## Questions on the material
1. Using the essay on opposites and political motivation below, explain in one to three sentences why it holds that hate is not the real opposite of love.
2. Answer these questions from the essay on opposites and political motivation below:
(a) What does it name as the true opposite of selfishness?
(b) Which two states and years does it cite for electoral irregularities?
(c) What reaction does it attribute to conservatives when those irregularities are mentioned?
3. Write the next part of the essay on opposites and political motivation below, picking up after its final sentence.
[Passage shown]
In a practical sense, love is when you deeply care what happens to a person or a thing in a positive or constructive sense.  Hate is when you deeply care what happens to a person or a thing in a negative or destructive sense, which is love turned inside out.  The real opposite of love is apathy, where you do not care what happens, positively or negatively, to a person or thing.            

The same is true of selfishness and altruism.  Selfishness is when you place your needs ahead of everyone else's.  Altruism is when you place everyone else's needs ahead of your own; in other words, altruism is selfishness turned inside out.  The true opposite of selfishness is fairness, where you desire to see that everyone's needs are met, at least to some extent.                       

Thus, the essential moral sociological difference between conservatives and liberals is this: conservatives believe that all human beings are primarily motivated by selfishness; liberals believe that with the slightest encouragement, fairness is most of humankind's primary motivation.            

In the electoral process, this difference manifests itself in the following manner:            

Liberals want to win, fairly.            

Conservatives want to win, period.            

This explains why conservatives, when electoral irregularities either in Florida in 2000, or in Ohio in 2004, are mentioned, have as their reaction, “Get over it.”  In other words, we won, it doesn't matter whether we cheated or not, and there is nothing you can do about it anyway, so get over it.
[/Passage shown]
[Stored data]
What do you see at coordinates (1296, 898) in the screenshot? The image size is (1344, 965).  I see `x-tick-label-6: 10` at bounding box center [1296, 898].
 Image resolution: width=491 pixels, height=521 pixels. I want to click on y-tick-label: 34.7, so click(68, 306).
[/Stored data]
## Answers to the exercises
1. The essay defines hate as deeply caring what happens to a person or thing in a negative or destructive sense, so it is still a form of caring, or "love turned inside out." The real opposite is apathy, where you do not care what happens to the person or thing at all, positively or negatively.

2.
(a) Fairness, where you want everyone's needs met, at least to some extent.
(b) Florida in 2000 and Ohio in 2004.
(c) "Get over it."

3.
This also explains the real moral assumptions behind former Senator Phil Gramm's comment about the American people being whiners.  The proper translation of his statement is as follows: “The conservative campaign to destroy the middle class—a middle class which was so carefully created and nurtured by that class traitor FDR and his successors, and scared the crap out of the ruling class in the 1960's—has succeeded.  We even got you idiots in the middle class to help with that destruction, by appealing to your greed and your sense of fairness at the same time.  So quit complaining, you bunch of whining losers, learn your place, and don't sass your betters, you f*cking bunch of peasants.”            

I think Gramm is wrong.  The plutocrats and their right wing allies may have beaten down the middle class: they have not yet destroyed it.  Rebuilding will take time, but it will be worth it in the long term, both financially and morally.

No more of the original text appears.